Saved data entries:

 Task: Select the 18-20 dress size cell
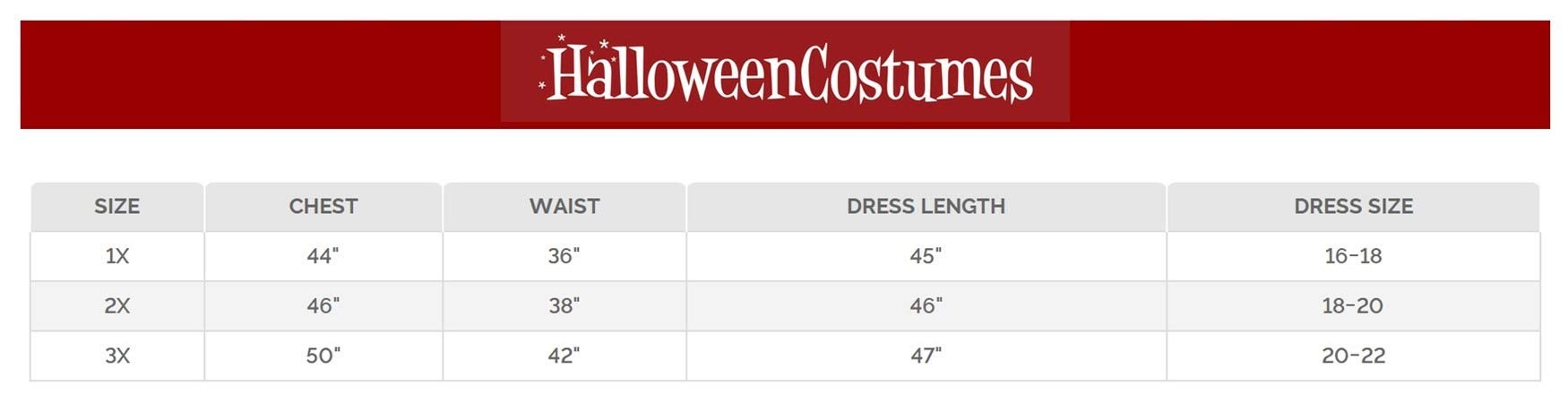click(1353, 306)
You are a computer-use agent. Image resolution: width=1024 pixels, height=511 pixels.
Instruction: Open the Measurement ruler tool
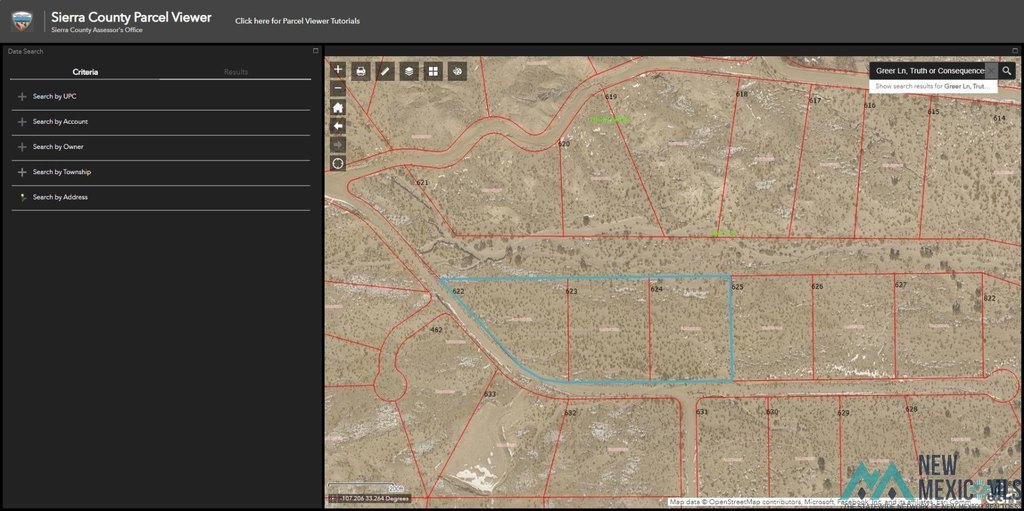[x=384, y=72]
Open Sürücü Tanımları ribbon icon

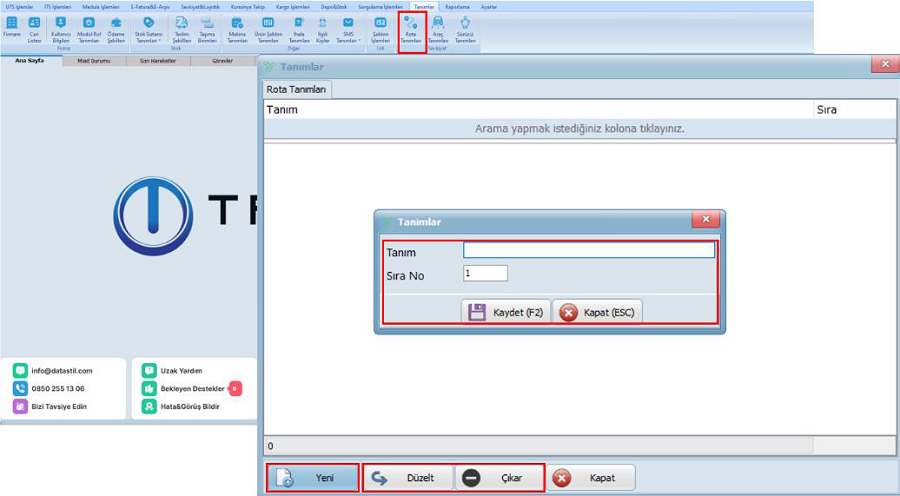pyautogui.click(x=465, y=29)
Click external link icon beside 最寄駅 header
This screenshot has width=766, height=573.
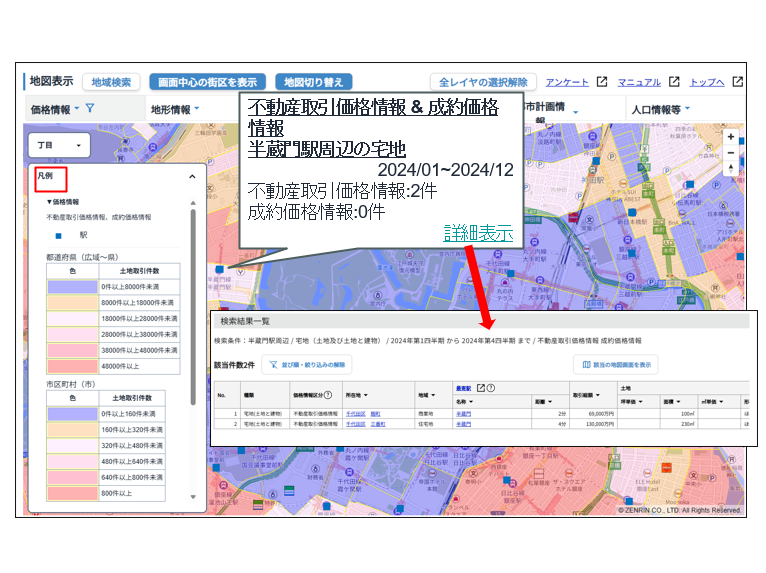pyautogui.click(x=481, y=388)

Task details:
When you give the entries again, keep them exact and omit any picture they contain.

Your response:
 Task: Select the 18-20 dress size cell
click(1353, 306)
You are a computer-use agent. Image resolution: width=1024 pixels, height=511 pixels.
Instruction: Open the Measurement ruler tool
[x=384, y=72]
Open Sürücü Tanımları ribbon icon

pyautogui.click(x=465, y=29)
Click external link icon beside 最寄駅 header
This screenshot has width=766, height=573.
pyautogui.click(x=481, y=388)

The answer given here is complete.